-- Begin DATA LINES --
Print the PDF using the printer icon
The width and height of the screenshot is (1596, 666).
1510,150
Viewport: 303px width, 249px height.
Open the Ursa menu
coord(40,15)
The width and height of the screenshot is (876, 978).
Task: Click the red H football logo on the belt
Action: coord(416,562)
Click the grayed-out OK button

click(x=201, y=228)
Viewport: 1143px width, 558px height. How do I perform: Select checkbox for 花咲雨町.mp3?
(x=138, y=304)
-- End DATA LINES --
STATED EXERCISE — Format these lines as a JSON list of strings, one string per line, omitting blank lines.

SOLUTION FOR THIS TASK —
[
  "Print the PDF using the printer icon",
  "The width and height of the screenshot is (1596, 666).",
  "1510,150",
  "Viewport: 303px width, 249px height.",
  "Open the Ursa menu",
  "coord(40,15)",
  "The width and height of the screenshot is (876, 978).",
  "Task: Click the red H football logo on the belt",
  "Action: coord(416,562)",
  "Click the grayed-out OK button",
  "click(x=201, y=228)",
  "Viewport: 1143px width, 558px height. How do I perform: Select checkbox for 花咲雨町.mp3?",
  "(x=138, y=304)"
]